Pourtant, le suicide plane sur la communauté gay et beaucoup y pensent. Bien sûr, il n’y a pas de chiffres récents. Mais les gays y pensent davantage, d’ailleurs, que pendant les années sida.

Mais chez les gays, l’envie de suicide se développe précisément au moment où le mariage pour tous va enfin offrir aux personnes LGBT la reconnaissance symbolique qu’ils attendaient depuis (trop) longtemps. On pourrait penser que cette réforme sociétale encouragerait le mieux vivre des gays. C’est le contraire qui se passe.
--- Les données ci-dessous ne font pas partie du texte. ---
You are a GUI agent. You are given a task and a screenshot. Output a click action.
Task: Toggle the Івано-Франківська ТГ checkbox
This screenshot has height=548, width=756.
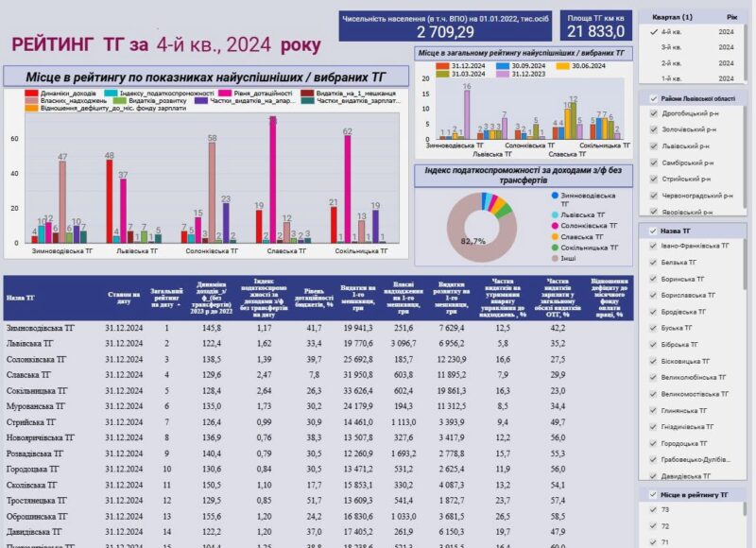point(653,246)
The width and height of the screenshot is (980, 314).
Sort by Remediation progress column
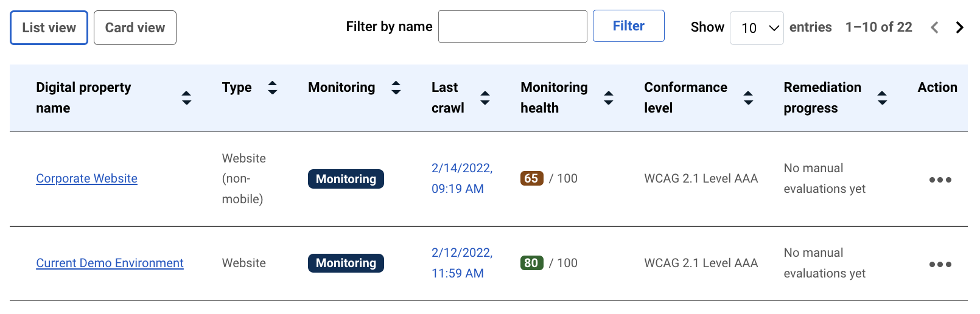(882, 98)
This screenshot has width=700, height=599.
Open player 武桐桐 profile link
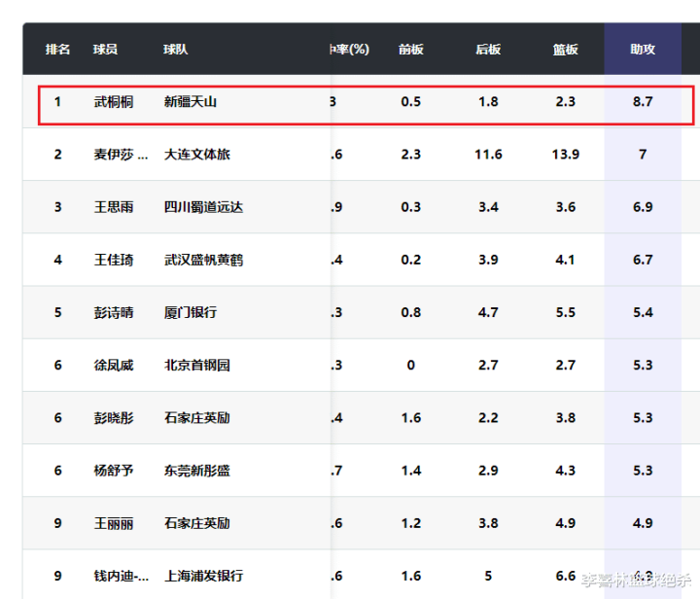click(114, 102)
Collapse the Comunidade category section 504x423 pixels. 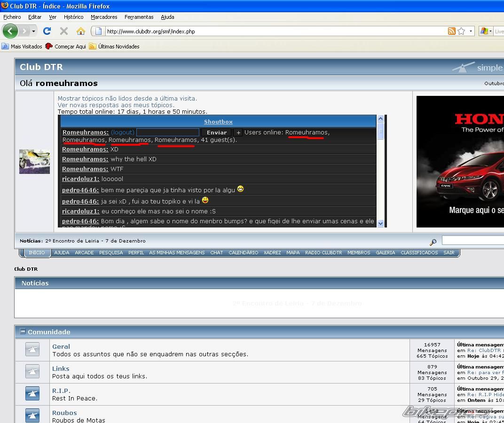click(23, 331)
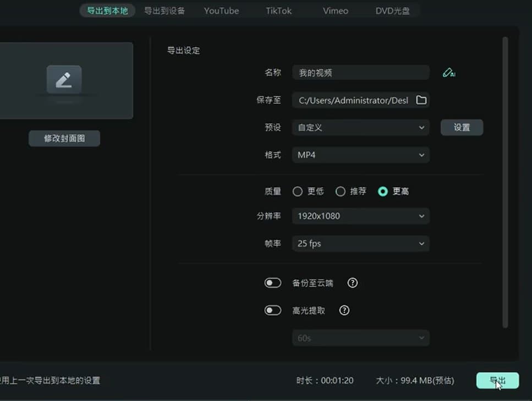Keep 更高 quality selected
This screenshot has height=401, width=532.
click(x=383, y=191)
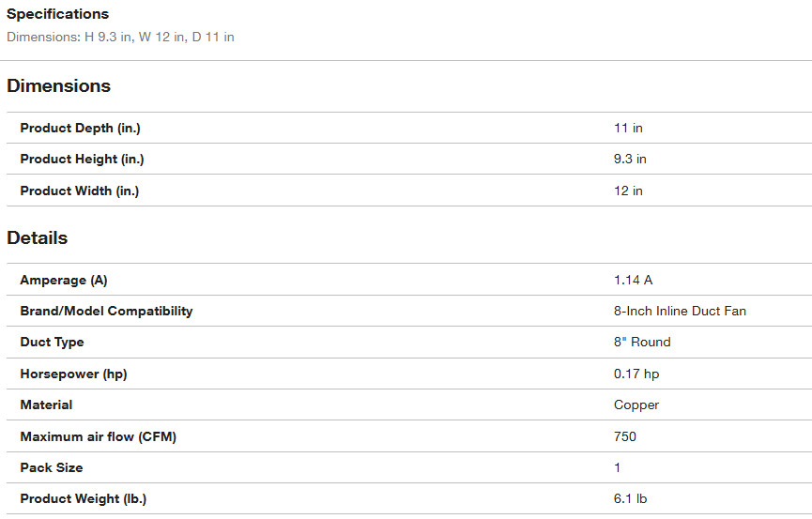
Task: Collapse the Details section heading
Action: click(x=38, y=238)
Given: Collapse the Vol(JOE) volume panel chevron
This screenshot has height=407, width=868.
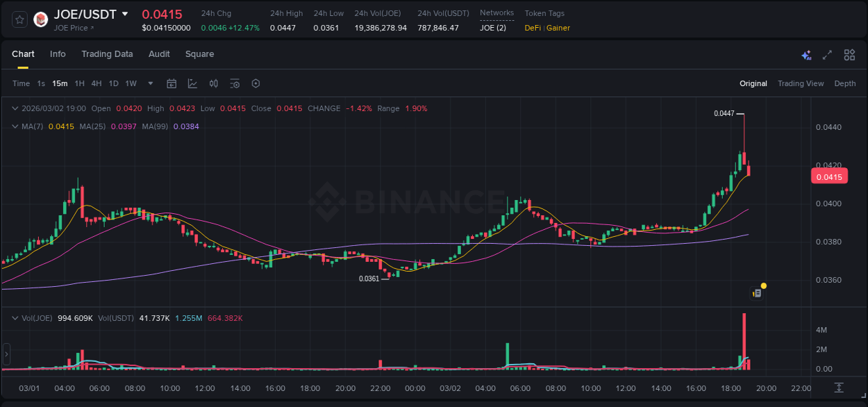Looking at the screenshot, I should pos(15,318).
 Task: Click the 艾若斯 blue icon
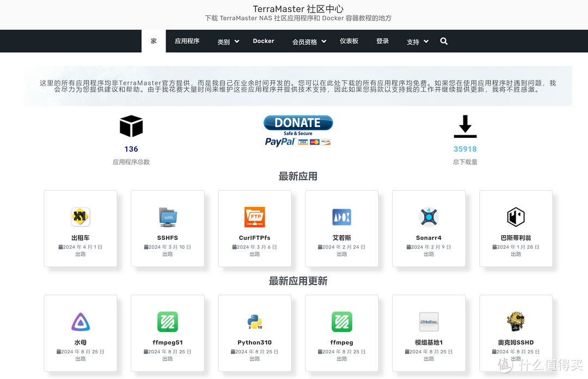point(341,216)
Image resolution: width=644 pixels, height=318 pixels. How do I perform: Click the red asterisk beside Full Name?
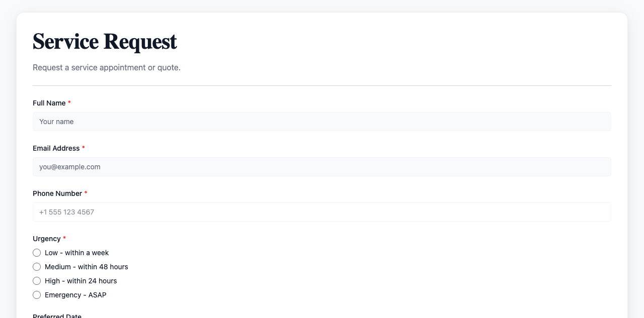click(69, 102)
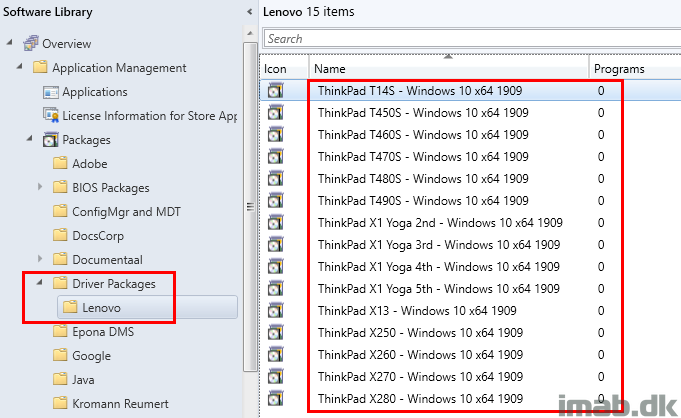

Les gays se suicident parce qu’ils sont seuls. Dans le cas de Wilfried Knight, c’est le suicide de son partenaire quelques semaines auparavant qui a sans doute été le déclencheur. Ce qui est important de noter dans cette présence du suicide chez les gays, c’est qu’elle concerne surtout ceux qui ont une position sociale dominante. Arpad Miklos, Wilfried Knight et les autres sont des hommes mondialement connus, appréciés. Les récits des décès de directeurs d’école prestigieuse ou avocats célèbres montrent que ces disparitions sont liées à des questions plus larges qui touchent à l’essence même de l’identité LGBT: le fait de s’assumer, de revendiquer le coming-out.

Il faut regarder cette succession de suicides, chez les gays célèbres ou anonymes comme le symbole d’une impasse pour une communauté sans direction. Il n’y a pas de leadership. Les gens perdent espoir. Il faut arrêter de se taire sur ce phénomène. Il prend de l’ampleur.